Bad Credit Mortgages Available



If you have bad credit and have been thinking of buying a house or refinancing your current mortgage you have probably run into a few problems. With the economy in it’s current recession, lenders have tightened down even more on lending requirements and have raised the credit score requirements to qualify for mortgage loans. Are there even bad credit mortgages out there for people to quality for? The answer is a nice loud YES!

The primary bad credit mortgage product is called an FHA mortgage. FHA stands for (Federal Housing Administration) and is insures 100% of the loan amount that a lender funds to a borrower as long as it fits within FHA guidelines. This is nice because you can get an FHA loan from any large bank or the bank of your preference so it really opens up your options to getting the best mortgage loan interest rate.

FHA guidelines have less stringent guidelines than a regular conventional loan. What exact guidelines do you have to follow to achieve an FHA loan you may ask?
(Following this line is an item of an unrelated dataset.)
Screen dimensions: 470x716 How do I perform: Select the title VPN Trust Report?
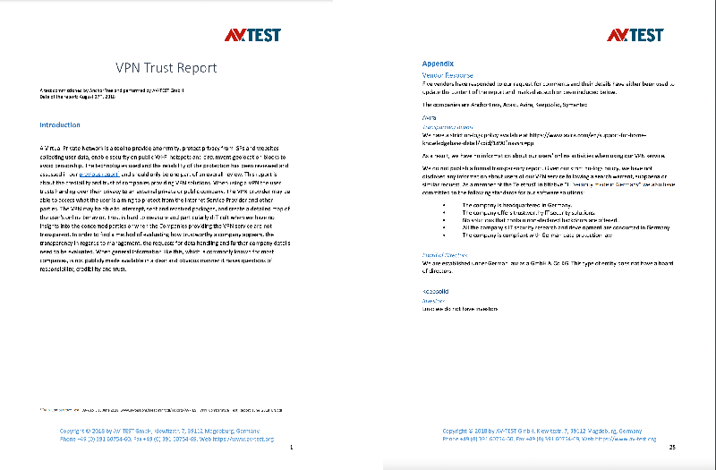(166, 67)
The guidelines to be able to qualify for an FHA loan if you have less than perfect credit is as follows;

Regardless of how bad your credit is you must not have any lates or collections that have happened within the last 12 months. The only way to get away from this guideline is if you have a high credit score. If you have a high credit score above 720 than your score will compensate for blemishes that have happened within the last year on your credit report.

FHA just recently announced that you must have a mid credit score of at least 620. This used to not be the case. Out of your 3 credit scores the middle number must be above the 620 score to even be considered for an FHA mortgage loan. Mos people that have bad credit usually have above a 620 credit score so this requirement is great for someone seeking a bad credit mortgage product.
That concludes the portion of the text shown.